Ashley, who is based in Chicago, and the Boston-based Yurukoglu have joined forces for this installation and seamlessly merged their two very different aesthetics. Ashley contributes oversized inflatables that look like gargantuan plush-toys. Fashioned from PVC-coated canvas and spray-painted in exuberant hues, they’re sewn into vaguely animalian forms, plumped up with air by discreet fans dutifully whirring away. The works entitled "beauwoahzeau one and two" are ten-foot-tall blobs that look like a cross between a manatee and a toucan, their contours suggesting eyes, beaks, plumes, arms, and flippers. With their awkward features and fanciful colors, they endear themselves to the viewer with the charm of gentle giants. Like monumentally scaled pets or circus animals, they are mute, vulnerable, and strangely tragic.
Yurukoglu counters Ashley’s insouciant forms with rigorous rectilinear planes, which she calls “neoscapes.” In “Omun” Yurukoglu installs clear Plexiglas squares, rectangles, and triangles of varying dimensions across the northwestern exposure, from which they jut out at ninety-degree angles, like a rock-climbing wall designed by Gerrit Rietveld. While the shapes’ colors are ebullient and their placement jauntily rhythmic, they exude the diametrically sinister aura of jagged glass, with unsettling overtones of Kristallnacht. One even imagines the nearby inflatables, with their elephantine or whale-like proportions (and both of those species with long histories of persecution at human hands), as having been herded into a slaughterhouse or death chamber. Suddenly the vast exhibition space turns chokingly claustrophobic. To shrink this enormous hall so radically by implication is an impressive, if perverse, spatial and psychological feat in and of itself.
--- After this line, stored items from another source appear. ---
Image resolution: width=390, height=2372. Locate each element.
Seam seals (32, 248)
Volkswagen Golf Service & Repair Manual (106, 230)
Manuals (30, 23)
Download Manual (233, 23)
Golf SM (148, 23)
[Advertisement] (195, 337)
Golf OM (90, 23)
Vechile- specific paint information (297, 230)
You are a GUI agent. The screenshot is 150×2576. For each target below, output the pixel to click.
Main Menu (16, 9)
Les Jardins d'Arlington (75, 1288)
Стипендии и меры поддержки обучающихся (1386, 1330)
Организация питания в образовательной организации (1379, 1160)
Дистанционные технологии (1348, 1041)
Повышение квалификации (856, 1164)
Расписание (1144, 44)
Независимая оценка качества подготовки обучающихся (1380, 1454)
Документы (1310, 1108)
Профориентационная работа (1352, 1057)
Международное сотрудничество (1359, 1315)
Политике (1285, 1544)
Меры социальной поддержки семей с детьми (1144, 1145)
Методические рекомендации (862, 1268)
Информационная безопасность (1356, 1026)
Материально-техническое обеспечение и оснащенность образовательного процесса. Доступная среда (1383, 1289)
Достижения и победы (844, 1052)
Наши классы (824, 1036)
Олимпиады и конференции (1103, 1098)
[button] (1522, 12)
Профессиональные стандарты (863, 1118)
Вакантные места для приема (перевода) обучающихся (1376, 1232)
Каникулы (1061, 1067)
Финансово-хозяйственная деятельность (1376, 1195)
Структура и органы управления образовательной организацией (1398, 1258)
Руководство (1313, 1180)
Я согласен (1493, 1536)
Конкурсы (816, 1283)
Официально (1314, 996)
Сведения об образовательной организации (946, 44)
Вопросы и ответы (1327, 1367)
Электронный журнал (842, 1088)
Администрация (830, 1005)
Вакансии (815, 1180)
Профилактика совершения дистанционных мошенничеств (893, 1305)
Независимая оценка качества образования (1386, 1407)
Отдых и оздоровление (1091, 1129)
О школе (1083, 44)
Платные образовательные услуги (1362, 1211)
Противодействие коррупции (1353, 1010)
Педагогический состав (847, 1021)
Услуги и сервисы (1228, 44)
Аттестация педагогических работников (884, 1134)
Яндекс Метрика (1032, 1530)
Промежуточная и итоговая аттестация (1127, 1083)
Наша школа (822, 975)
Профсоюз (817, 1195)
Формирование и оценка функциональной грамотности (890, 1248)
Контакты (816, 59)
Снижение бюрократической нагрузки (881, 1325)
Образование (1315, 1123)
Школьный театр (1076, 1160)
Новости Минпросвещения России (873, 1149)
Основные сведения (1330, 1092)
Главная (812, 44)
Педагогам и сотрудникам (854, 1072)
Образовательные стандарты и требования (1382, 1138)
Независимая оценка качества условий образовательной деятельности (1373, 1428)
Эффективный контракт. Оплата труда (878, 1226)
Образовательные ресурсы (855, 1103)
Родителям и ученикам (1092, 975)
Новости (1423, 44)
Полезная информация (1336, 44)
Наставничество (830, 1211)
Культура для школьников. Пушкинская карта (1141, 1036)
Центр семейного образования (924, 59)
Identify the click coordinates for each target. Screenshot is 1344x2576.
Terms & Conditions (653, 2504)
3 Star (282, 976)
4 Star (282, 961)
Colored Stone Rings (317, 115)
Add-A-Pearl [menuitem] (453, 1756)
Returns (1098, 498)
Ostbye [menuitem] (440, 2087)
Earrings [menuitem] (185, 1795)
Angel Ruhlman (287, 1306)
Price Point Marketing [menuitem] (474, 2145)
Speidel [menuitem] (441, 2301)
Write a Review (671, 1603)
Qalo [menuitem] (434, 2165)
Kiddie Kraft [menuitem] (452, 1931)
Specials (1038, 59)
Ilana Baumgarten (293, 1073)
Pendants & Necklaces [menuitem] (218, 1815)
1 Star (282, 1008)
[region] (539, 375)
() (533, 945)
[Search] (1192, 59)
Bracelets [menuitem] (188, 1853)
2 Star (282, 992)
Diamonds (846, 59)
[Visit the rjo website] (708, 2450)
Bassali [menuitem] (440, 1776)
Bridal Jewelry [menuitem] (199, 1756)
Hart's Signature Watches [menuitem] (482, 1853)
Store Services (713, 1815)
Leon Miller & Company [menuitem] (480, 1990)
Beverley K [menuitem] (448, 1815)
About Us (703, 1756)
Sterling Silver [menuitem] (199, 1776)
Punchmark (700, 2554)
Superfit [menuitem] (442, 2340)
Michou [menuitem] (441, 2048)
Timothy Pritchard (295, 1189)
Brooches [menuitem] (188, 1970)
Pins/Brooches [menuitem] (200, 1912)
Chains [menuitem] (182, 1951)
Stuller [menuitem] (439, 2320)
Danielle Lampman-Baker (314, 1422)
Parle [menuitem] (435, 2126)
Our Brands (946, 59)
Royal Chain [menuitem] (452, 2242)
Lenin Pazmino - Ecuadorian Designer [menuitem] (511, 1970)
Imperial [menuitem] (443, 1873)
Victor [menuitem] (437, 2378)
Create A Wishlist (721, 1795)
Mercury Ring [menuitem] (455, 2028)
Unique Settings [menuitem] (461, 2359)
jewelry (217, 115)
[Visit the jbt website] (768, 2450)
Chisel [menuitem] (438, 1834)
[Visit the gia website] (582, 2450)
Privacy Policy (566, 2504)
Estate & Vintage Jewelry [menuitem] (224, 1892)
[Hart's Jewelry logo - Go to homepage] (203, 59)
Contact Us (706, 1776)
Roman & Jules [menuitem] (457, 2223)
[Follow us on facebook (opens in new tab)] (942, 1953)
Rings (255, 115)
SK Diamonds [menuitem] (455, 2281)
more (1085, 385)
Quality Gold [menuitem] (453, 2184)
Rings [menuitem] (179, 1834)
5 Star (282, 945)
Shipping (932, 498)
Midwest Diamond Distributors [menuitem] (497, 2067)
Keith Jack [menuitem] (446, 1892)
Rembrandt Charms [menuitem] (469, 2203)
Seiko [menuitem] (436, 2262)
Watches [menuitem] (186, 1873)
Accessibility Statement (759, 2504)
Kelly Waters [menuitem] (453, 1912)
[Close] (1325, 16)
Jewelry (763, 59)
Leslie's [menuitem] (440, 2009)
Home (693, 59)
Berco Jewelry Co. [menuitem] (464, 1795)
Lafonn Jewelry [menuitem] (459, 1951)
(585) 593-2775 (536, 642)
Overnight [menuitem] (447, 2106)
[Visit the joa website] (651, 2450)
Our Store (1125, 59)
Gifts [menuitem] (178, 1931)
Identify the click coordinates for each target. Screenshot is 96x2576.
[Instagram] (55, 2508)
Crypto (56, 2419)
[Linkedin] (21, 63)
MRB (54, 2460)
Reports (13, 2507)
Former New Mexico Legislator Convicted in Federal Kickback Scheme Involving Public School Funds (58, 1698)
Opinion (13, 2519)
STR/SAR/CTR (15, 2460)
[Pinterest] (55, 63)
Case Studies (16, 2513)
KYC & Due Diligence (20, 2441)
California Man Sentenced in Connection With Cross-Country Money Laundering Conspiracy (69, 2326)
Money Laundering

Finally, the two artists’ sensibilities come together in unlikely harmony in the collaborative piece, "B-15." It’s Ashley’s inflatable appointed with Yurukoglu’s Plexi panes. So congruous are this piece’s sculptural and video elements that a casual viewer could be forgiven for assuming it was the work of a single artist. Throughout the exhibition, the artists toy with our emotional and kinetic responses in disarmingly affecting ways. With this simultanously hilarious and horrifying show, Adams proves she is a curator not to be underestimated.